In the past several days I have begun to use my Christmas presents. The first I used was my new cordless drill. I used it to put together a new magazine rack, also a Christmas present, for my office. The next of my presents to be used was one of the books given to me, a book by David Bentley Hart. The book is entitled "In The Aftermath" and consists of a series of essays previously written by the author in various magazines.
I would like to preface the following quotes from the first two or three essays in this book with the reasons why I find these particular quotations meaningful. One of my projects during the past several years has been a systematic reading of Balthasar's "Glory of the Lord", the first part of a trilogy in which he undertakes an attempt to restore beauty and the transcendent to its rightful place alongside the good and the true. Given our amorous relationship with reason and science, we have lost our awe of the transcendent.

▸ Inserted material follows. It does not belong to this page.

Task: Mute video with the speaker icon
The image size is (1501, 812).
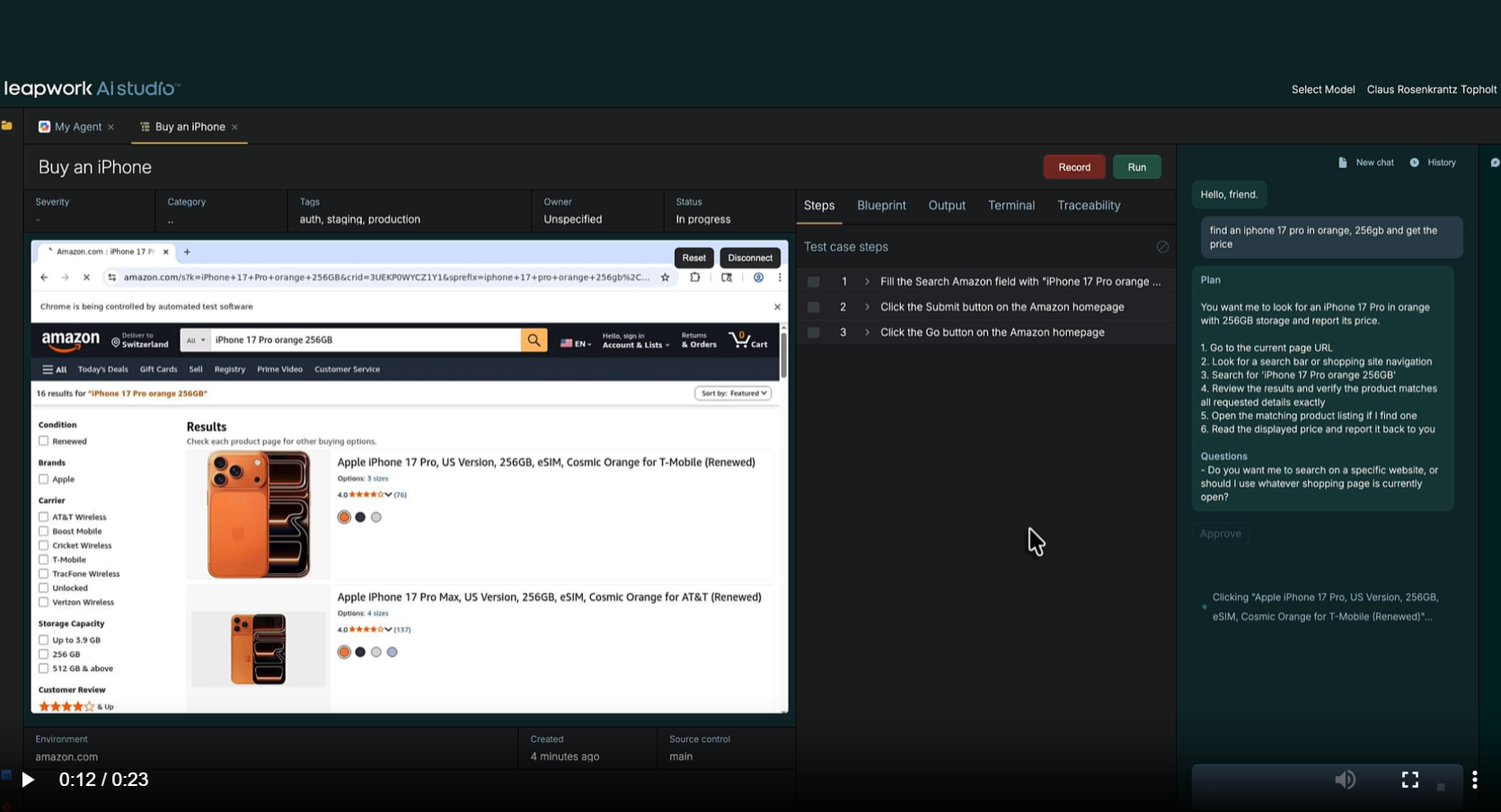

The first two of the quotes below, I think, speak to this issue. I know that many religious writers have expressed their thoughts about these issues and it's been my experience that people are unwilling to rehash issues such as homosexuality and abortion. We Christians find ourselves less strident in promulgating our ideas regarding these issues because we find ourselves in the midst of those who scream intolerance when they are raised. I'm offering these quotes not to incite anyone to action or to incite those in disagreement to a greater fury, but rather because I find these ideas especially well expressed by this author. The third quote is taken from the writings of a little-known historian, Maurice Cowling (at least he is little known by me). Hart reviewed one of Cowling’s works and I thought it was a rather interesting, if cold and impersonal, definition of Christianity and so I'm sharing it with you.
Quote 1
“And everyone with some consciousness of cultural history should certainly dread whatever rough beast it is that is being bred in our ever coarser, crueler, more inarticulate, more vacuous popular culture; because, cloaked in its anodyne insipience, lies a world increasingly devoid of merit, wit, kindness, imagination, or charity.”
Quote 2
“How, after all, should Christians regard the present age when, in America alone, more than 40 million babies have been killed in the womb since the Supreme Court invented the right to abortion, and when there are many who see these deaths not just as tragic necessities, but as blameless consequences of a moral social triumph? When the Carthaginians were prevailed upon to cease sacrificing their babies, at least the place vacated by Baal reminded them that they should seek the divine above themselves; but our culture offers up its babies to “my” freedom of choice, to “me.” Surely a Christian must doubt that any other society’s moral vision has ever shown itself to be more degenerate.”
Quote 3
"Christianity is a cultural and spiritual ecology, an impulse towards the ideal or ultimate that takes form in the bones and sinews (the cultural grammar) of a civilization, as well as a corporate and private habit of orientations, limits, practices, and possibilities -- all of which allow for various social philosophies to arise and flourish, but which cannot be reduced to any of them."
5 comments:
In response to Quotes 1 and 2 I would suggest that we need to add our measure of merit, wit, kindness, imagination and charity to the world. After all, this sounds like the world Christ came into, and he did not despair.